Direction: Transcribe the records below without any change, from the line containing "Click the Temperature" through the line containing "Looking at the screenshot, I should 155,18.", including both of those lines.

Click-target data:
----------
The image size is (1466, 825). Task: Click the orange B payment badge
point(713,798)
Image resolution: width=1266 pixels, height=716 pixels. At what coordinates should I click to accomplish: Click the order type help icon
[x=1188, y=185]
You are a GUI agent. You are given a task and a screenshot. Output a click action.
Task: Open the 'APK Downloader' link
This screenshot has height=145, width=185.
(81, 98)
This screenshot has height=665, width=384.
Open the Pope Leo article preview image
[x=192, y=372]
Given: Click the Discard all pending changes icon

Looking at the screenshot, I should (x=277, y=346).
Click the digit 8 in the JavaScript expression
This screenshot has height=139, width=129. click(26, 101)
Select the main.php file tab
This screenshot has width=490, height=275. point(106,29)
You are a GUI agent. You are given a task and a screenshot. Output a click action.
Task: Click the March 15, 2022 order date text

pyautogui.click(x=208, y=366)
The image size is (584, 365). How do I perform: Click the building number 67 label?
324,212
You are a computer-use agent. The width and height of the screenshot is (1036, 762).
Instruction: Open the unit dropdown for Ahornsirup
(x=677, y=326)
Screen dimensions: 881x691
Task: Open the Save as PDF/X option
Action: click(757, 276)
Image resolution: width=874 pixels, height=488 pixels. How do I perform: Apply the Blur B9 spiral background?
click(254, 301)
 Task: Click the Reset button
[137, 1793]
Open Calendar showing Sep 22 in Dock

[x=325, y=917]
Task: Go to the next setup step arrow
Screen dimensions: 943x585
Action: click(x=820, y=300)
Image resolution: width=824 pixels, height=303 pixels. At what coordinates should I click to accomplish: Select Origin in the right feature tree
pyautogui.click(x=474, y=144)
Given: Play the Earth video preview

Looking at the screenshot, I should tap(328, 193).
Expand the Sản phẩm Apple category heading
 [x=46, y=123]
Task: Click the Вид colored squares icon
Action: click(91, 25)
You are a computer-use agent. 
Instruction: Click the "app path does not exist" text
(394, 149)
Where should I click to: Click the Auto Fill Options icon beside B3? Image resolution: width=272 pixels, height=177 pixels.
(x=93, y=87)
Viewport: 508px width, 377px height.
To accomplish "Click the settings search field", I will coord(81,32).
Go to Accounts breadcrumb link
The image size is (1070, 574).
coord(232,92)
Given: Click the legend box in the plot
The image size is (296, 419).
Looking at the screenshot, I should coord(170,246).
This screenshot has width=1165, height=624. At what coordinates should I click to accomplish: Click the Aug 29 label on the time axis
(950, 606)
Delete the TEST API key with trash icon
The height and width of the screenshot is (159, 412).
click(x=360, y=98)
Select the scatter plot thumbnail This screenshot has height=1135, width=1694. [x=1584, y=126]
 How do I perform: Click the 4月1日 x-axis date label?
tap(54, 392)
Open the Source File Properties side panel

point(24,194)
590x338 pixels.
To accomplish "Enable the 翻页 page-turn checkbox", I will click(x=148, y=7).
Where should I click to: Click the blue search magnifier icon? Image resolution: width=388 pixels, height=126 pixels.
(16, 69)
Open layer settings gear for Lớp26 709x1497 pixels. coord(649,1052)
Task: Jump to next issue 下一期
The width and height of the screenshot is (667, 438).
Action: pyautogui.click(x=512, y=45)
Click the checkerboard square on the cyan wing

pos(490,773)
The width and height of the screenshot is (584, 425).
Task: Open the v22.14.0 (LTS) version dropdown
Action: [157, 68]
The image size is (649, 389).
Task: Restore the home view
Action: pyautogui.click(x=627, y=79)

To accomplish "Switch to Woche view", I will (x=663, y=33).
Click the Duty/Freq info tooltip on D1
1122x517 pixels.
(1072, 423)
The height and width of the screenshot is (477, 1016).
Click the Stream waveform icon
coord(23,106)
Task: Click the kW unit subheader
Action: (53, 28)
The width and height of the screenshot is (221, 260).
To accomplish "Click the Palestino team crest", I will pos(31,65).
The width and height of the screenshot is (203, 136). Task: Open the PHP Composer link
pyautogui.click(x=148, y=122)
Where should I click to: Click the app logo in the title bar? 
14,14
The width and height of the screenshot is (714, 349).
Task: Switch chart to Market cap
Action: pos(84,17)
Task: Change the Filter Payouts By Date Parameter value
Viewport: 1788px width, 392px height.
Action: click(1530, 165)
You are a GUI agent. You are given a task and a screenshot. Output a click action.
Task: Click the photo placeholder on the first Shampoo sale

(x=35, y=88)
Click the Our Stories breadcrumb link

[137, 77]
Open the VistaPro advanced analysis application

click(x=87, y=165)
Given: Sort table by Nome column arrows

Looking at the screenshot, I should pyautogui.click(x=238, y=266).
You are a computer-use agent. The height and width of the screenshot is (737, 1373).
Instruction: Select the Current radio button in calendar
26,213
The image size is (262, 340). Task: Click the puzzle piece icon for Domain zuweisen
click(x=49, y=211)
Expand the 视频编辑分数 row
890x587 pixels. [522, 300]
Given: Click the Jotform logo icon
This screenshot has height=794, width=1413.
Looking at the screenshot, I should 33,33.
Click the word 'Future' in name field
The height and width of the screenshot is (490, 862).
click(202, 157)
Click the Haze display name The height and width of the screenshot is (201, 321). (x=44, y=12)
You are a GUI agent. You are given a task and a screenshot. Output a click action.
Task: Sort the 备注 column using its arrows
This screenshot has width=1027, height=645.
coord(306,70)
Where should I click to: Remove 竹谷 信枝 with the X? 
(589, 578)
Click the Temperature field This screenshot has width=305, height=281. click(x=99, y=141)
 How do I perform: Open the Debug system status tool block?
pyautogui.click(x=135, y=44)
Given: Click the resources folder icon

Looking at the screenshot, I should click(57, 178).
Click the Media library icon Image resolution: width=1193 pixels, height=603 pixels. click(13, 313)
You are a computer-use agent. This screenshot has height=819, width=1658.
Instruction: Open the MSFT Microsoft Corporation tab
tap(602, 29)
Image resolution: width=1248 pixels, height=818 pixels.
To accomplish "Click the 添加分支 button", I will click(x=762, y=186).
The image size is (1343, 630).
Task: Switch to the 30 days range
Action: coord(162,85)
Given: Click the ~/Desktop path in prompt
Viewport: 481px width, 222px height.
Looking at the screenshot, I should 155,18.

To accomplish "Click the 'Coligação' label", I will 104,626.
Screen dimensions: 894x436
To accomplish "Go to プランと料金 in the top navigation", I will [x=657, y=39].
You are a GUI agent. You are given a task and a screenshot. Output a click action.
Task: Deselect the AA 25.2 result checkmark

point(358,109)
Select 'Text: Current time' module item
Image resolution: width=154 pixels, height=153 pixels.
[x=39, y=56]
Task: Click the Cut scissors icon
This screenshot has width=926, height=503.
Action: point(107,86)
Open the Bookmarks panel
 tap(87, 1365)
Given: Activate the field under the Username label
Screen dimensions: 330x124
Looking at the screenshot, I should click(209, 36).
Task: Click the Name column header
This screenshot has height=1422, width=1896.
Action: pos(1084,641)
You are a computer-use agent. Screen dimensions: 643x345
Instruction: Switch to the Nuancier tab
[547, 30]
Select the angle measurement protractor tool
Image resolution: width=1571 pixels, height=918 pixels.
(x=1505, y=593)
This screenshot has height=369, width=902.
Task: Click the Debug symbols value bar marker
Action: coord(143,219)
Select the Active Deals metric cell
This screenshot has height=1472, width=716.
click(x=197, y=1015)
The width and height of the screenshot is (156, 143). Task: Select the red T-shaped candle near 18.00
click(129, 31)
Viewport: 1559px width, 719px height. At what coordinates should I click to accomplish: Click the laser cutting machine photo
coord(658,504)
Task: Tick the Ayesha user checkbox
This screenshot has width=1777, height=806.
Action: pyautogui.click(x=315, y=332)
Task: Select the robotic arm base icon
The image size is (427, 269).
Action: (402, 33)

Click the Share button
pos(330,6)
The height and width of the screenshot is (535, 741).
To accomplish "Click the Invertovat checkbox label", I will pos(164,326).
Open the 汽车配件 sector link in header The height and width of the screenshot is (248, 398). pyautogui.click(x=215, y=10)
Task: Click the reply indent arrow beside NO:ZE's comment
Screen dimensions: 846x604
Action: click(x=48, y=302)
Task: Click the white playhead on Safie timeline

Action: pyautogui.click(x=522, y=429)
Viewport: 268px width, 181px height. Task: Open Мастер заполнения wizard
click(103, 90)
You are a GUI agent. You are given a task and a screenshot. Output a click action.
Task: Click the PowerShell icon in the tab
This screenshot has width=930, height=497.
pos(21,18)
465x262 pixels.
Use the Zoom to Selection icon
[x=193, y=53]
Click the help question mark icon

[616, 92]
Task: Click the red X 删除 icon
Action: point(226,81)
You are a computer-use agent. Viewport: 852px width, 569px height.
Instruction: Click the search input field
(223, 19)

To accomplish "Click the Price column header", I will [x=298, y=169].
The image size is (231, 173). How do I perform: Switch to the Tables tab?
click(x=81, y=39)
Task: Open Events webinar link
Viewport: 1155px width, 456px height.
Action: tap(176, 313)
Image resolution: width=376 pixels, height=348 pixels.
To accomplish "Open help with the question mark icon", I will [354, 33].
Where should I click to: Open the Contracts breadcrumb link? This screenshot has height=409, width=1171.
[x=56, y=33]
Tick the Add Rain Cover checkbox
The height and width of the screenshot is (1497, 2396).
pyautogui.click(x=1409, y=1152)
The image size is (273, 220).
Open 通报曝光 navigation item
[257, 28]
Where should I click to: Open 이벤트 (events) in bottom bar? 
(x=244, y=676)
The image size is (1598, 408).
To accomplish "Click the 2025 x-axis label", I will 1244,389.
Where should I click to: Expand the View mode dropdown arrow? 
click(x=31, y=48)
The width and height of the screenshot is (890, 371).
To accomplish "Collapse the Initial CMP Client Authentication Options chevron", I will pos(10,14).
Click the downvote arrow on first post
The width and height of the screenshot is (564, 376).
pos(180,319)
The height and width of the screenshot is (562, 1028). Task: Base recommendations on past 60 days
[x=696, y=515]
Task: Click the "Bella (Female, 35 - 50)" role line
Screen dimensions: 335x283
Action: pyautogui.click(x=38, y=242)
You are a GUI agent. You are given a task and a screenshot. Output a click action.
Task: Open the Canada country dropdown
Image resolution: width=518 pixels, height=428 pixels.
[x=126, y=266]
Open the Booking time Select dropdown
----------
Correct response:
Click the Temperature field This screenshot has width=305, height=281. click(x=99, y=141)
 How do I perform: Open the Debug system status tool block?
pyautogui.click(x=135, y=44)
Given: Click the resources folder icon

Looking at the screenshot, I should click(57, 178).
Click the Media library icon Image resolution: width=1193 pixels, height=603 pixels. click(13, 313)
You are a computer-use agent. This screenshot has height=819, width=1658.
Instruction: Open the MSFT Microsoft Corporation tab
tap(602, 29)
Image resolution: width=1248 pixels, height=818 pixels.
To accomplish "Click the 添加分支 button", I will click(x=762, y=186).
The image size is (1343, 630).
Task: Switch to the 30 days range
Action: coord(162,85)
Given: Click the ~/Desktop path in prompt
Viewport: 481px width, 222px height.
Looking at the screenshot, I should 155,18.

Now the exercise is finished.